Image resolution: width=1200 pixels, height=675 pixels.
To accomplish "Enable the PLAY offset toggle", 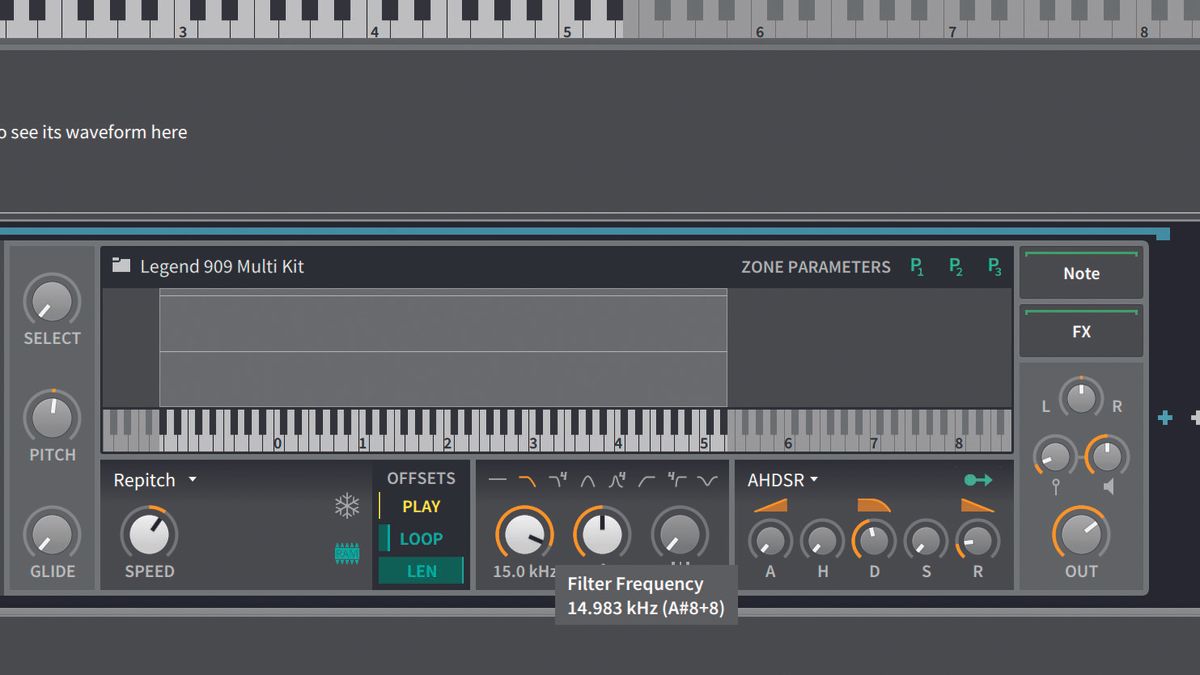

# # #

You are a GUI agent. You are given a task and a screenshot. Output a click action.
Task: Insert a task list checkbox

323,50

# # #

■ Work instruction:
Pictures are to be left out. Write out only the lines above starting at the one with "Image resolution: width=1200" and ending at the one with "the PLAY offset", both lines included, exactly.

■ Result of this task:
Image resolution: width=1200 pixels, height=675 pixels.
To accomplish "Enable the PLAY offset toggle", 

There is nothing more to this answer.